Goal of the exercise.
Write out exactly the lines from the one with "Instruction: Toggle the Facing Pages checkbox" through the last line of the data below, but not the pictures.

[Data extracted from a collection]

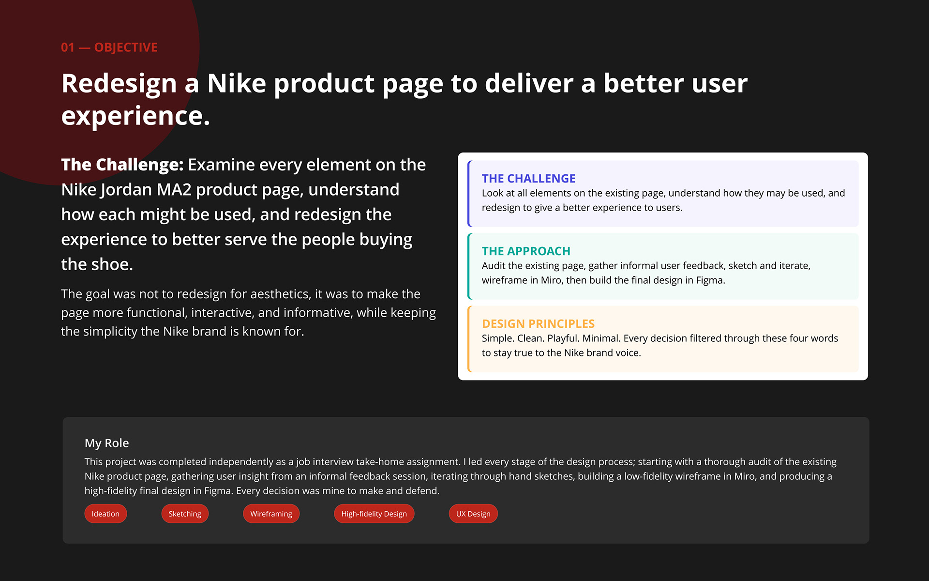Click the My Role heading
Image resolution: width=929 pixels, height=581 pixels.
click(x=106, y=443)
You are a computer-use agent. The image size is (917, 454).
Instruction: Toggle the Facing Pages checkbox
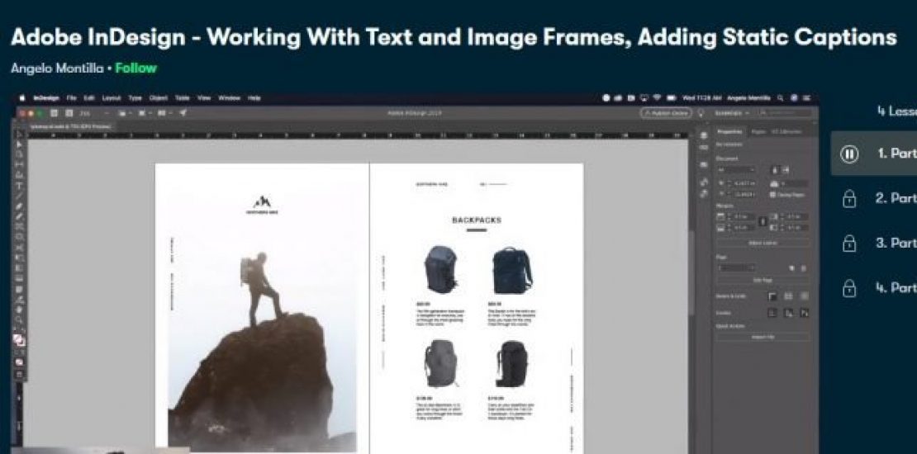(772, 194)
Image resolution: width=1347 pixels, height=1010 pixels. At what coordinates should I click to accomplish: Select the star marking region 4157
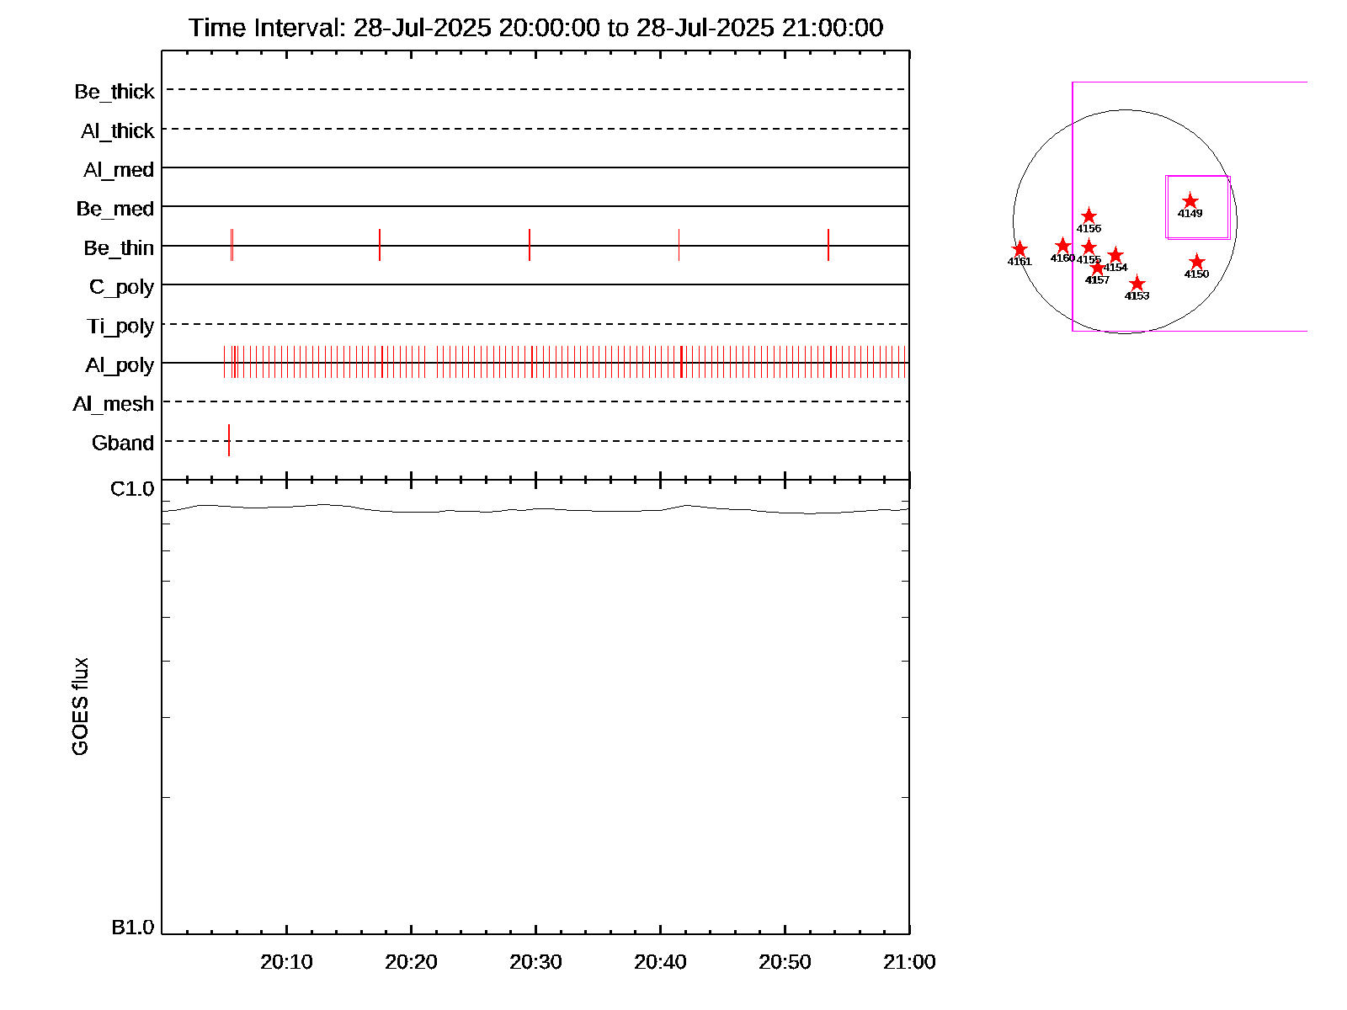(1097, 268)
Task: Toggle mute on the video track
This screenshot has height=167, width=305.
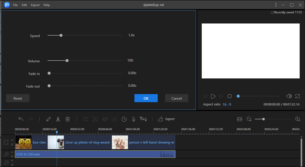Action: [x=12, y=140]
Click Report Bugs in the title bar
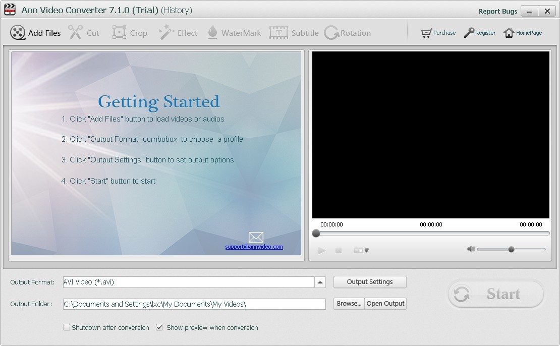 (497, 11)
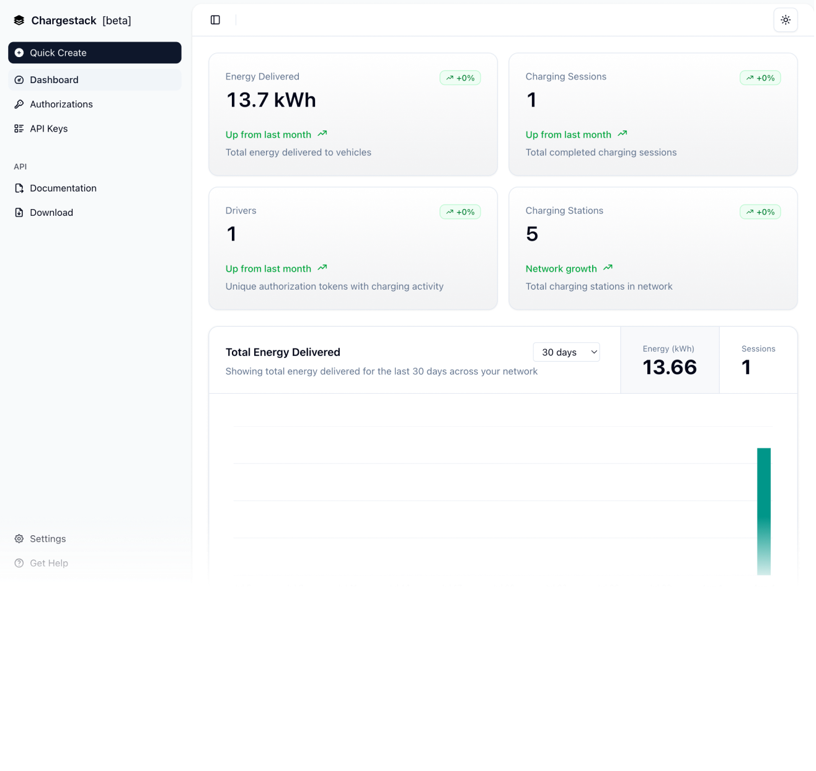Open the Authorizations page
The image size is (816, 771).
tap(61, 104)
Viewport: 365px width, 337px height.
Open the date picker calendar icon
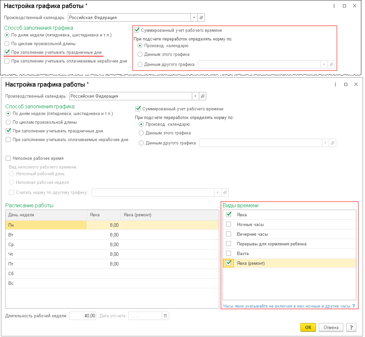[x=165, y=316]
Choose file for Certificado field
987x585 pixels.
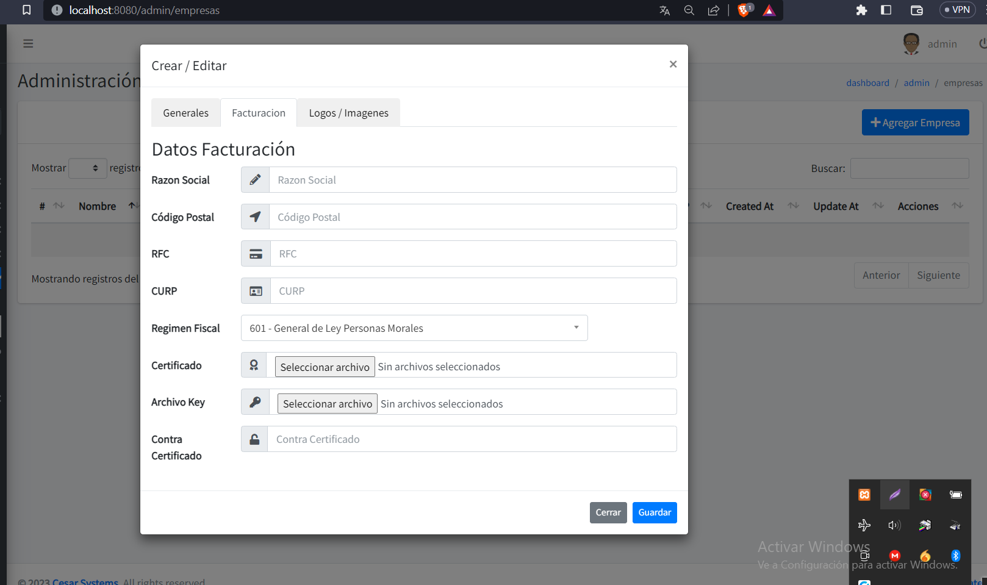click(x=325, y=367)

Solution to the exercise.
Instruction: Toggle the Facing Pages checkbox
(772, 194)
Image resolution: width=1347 pixels, height=1010 pixels. At what coordinates should I click to accomplish: Select the star marking region 4157
(1097, 268)
Task: Toggle mute on the video track
This screenshot has height=167, width=305.
Action: [x=12, y=140]
Click Report Bugs in the title bar
 (497, 11)
Open the Authorizations page
The image size is (816, 771).
tap(61, 104)
Viewport: 365px width, 337px height.
Open the date picker calendar icon
[x=165, y=316]
Choose file for Certificado field
987x585 pixels.
click(x=325, y=367)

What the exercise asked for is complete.